- **SUPPLIED MATERIAL**
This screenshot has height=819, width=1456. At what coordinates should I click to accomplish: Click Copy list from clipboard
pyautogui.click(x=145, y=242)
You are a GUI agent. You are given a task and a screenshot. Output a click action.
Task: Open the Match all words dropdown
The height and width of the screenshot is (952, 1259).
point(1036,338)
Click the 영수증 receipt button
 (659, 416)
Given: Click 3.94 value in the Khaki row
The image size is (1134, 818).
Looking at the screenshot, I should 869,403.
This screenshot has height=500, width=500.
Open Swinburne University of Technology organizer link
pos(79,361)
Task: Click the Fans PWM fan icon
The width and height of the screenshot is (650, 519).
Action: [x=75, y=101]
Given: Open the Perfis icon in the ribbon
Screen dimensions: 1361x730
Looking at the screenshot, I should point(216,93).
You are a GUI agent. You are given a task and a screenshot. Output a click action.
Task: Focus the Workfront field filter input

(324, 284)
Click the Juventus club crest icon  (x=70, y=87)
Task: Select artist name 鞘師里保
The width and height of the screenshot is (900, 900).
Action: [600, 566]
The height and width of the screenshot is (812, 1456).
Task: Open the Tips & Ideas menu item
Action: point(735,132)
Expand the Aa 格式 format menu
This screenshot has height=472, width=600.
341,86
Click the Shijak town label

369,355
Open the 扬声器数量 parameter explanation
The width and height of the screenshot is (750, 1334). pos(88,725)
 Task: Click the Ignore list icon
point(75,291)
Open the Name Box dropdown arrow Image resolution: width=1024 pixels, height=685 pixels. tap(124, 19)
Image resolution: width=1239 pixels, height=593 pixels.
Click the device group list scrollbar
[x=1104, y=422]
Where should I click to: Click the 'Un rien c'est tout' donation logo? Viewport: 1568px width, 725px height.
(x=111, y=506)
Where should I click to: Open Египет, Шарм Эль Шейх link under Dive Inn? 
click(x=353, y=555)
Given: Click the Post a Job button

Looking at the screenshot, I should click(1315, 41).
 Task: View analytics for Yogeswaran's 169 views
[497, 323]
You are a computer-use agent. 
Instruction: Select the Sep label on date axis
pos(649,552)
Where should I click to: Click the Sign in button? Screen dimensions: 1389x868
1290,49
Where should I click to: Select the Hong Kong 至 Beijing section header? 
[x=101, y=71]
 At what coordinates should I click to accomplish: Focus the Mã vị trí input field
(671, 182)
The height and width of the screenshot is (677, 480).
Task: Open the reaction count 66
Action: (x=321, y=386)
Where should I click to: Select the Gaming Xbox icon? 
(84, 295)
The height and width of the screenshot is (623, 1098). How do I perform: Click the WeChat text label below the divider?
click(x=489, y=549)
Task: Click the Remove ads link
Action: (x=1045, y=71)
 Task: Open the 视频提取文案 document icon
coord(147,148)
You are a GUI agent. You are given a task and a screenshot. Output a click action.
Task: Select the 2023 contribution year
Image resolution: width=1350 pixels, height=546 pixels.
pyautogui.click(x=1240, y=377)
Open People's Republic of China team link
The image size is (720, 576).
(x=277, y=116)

- **AIM OF THE TASK**
Only the lines holding the string "dropdown" are needed; copy each of them from the material above.

- **WRITTEN SOLUTION**
Task: Open the Match all words dropdown
Open the Name Box dropdown arrow Image resolution: width=1024 pixels, height=685 pixels. tap(124, 19)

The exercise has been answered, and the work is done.